What you will do: Write out every line of the rows below as a Markdown table with the columns Number and Content. Number each line in order and leave out blank lines.

########

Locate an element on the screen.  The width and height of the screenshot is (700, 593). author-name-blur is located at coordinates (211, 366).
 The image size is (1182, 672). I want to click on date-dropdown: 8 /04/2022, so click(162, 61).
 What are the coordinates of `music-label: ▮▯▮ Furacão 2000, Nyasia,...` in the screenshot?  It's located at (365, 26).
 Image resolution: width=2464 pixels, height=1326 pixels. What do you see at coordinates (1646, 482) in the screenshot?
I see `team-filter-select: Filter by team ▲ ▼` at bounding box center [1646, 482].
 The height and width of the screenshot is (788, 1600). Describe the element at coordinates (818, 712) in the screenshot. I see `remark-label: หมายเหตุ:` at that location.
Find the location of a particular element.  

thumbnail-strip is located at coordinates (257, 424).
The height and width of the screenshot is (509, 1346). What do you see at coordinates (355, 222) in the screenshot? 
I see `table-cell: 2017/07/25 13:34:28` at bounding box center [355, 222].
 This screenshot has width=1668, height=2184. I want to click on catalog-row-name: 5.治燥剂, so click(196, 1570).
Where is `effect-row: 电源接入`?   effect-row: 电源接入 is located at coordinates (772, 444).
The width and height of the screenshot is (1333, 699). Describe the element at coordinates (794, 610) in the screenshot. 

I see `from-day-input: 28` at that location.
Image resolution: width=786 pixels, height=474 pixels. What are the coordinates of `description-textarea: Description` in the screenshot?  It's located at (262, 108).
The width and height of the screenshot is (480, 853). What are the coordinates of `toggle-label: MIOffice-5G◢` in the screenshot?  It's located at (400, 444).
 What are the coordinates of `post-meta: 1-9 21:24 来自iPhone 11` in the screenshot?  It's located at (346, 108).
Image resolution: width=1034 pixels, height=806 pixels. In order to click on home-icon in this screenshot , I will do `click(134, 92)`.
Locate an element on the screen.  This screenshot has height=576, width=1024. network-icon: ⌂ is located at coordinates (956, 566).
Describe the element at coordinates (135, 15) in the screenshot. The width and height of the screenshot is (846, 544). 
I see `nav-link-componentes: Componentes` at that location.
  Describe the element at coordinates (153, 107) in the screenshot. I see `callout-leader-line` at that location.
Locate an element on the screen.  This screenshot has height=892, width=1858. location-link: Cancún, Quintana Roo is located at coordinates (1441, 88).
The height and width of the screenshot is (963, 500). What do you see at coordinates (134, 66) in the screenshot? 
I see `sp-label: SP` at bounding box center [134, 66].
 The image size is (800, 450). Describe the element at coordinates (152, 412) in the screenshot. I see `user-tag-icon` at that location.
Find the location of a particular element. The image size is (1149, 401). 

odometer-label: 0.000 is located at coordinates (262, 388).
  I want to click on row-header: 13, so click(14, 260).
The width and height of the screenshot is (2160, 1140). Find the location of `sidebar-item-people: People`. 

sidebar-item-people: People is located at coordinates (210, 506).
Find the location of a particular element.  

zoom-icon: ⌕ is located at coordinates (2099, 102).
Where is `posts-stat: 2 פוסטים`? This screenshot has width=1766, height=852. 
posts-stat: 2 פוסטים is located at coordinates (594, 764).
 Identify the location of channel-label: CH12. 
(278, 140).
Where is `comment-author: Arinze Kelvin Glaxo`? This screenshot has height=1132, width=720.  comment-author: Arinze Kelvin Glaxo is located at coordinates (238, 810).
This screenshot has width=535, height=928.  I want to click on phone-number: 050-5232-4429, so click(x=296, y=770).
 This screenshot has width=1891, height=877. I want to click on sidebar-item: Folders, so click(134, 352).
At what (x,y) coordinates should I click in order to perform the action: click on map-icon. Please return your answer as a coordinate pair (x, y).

########

Response:
| Number | Content |
|---|---|
| 1 | Locate an element on the screen.  The width and height of the screenshot is (700, 593). author-name-blur is located at coordinates (211, 366). |
| 2 |  The image size is (1182, 672). I want to click on date-dropdown: 8 /04/2022, so click(162, 61). |
| 3 |  What are the coordinates of `music-label: ▮▯▮ Furacão 2000, Nyasia,...` in the screenshot?  It's located at (365, 26). |
| 4 |  Image resolution: width=2464 pixels, height=1326 pixels. What do you see at coordinates (1646, 482) in the screenshot? |
| 5 | I see `team-filter-select: Filter by team ▲ ▼` at bounding box center [1646, 482]. |
| 6 |  The height and width of the screenshot is (788, 1600). Describe the element at coordinates (818, 712) in the screenshot. I see `remark-label: หมายเหตุ:` at that location. |
| 7 | Find the location of a particular element.   |
| 8 | thumbnail-strip is located at coordinates (257, 424). |
| 9 | The height and width of the screenshot is (509, 1346). What do you see at coordinates (355, 222) in the screenshot?  |
| 10 | I see `table-cell: 2017/07/25 13:34:28` at bounding box center [355, 222]. |
| 11 |  This screenshot has width=1668, height=2184. I want to click on catalog-row-name: 5.治燥剂, so click(196, 1570). |
| 12 | Where is `effect-row: 电源接入`?   effect-row: 电源接入 is located at coordinates (772, 444). |
| 13 | The width and height of the screenshot is (1333, 699). Describe the element at coordinates (794, 610) in the screenshot.  |
| 14 | I see `from-day-input: 28` at that location. |
| 15 | Image resolution: width=786 pixels, height=474 pixels. What are the coordinates of `description-textarea: Description` in the screenshot?  It's located at (262, 108). |
| 16 | The width and height of the screenshot is (480, 853). What are the coordinates of `toggle-label: MIOffice-5G◢` in the screenshot?  It's located at (400, 444). |
| 17 |  What are the coordinates of `post-meta: 1-9 21:24 来自iPhone 11` in the screenshot?  It's located at (346, 108). |
| 18 | Image resolution: width=1034 pixels, height=806 pixels. In order to click on home-icon in this screenshot , I will do `click(134, 92)`. |
| 19 | Locate an element on the screen.  This screenshot has height=576, width=1024. network-icon: ⌂ is located at coordinates (956, 566). |
| 20 | Describe the element at coordinates (135, 15) in the screenshot. The width and height of the screenshot is (846, 544).  |
| 21 | I see `nav-link-componentes: Componentes` at that location. |
| 22 |   Describe the element at coordinates (153, 107) in the screenshot. I see `callout-leader-line` at that location. |
| 23 | Locate an element on the screen.  This screenshot has height=892, width=1858. location-link: Cancún, Quintana Roo is located at coordinates (1441, 88). |
| 24 | The height and width of the screenshot is (963, 500). What do you see at coordinates (134, 66) in the screenshot?  |
| 25 | I see `sp-label: SP` at bounding box center [134, 66]. |
| 26 |  The image size is (800, 450). Describe the element at coordinates (152, 412) in the screenshot. I see `user-tag-icon` at that location. |
| 27 | Find the location of a particular element. The image size is (1149, 401).  |
| 28 | odometer-label: 0.000 is located at coordinates (262, 388). |
| 29 |   I want to click on row-header: 13, so click(14, 260). |
| 30 | The width and height of the screenshot is (2160, 1140). Find the location of `sidebar-item-people: People`.  |
| 31 | sidebar-item-people: People is located at coordinates (210, 506). |
| 32 | Find the location of a particular element.   |
| 33 | zoom-icon: ⌕ is located at coordinates (2099, 102). |
| 34 | Where is `posts-stat: 2 פוסטים`? This screenshot has width=1766, height=852.  |
| 35 | posts-stat: 2 פוסטים is located at coordinates (594, 764). |
| 36 |  Identify the location of channel-label: CH12.  |
| 37 | (278, 140). |
| 38 | Where is `comment-author: Arinze Kelvin Glaxo`? This screenshot has height=1132, width=720.  comment-author: Arinze Kelvin Glaxo is located at coordinates (238, 810). |
| 39 | This screenshot has width=535, height=928.  I want to click on phone-number: 050-5232-4429, so click(x=296, y=770). |
| 40 |  This screenshot has width=1891, height=877. I want to click on sidebar-item: Folders, so click(134, 352). |
| 41 | At what (x,y) coordinates should I click in order to perform the action: click on map-icon. Please return your answer as a coordinate pair (x, y). |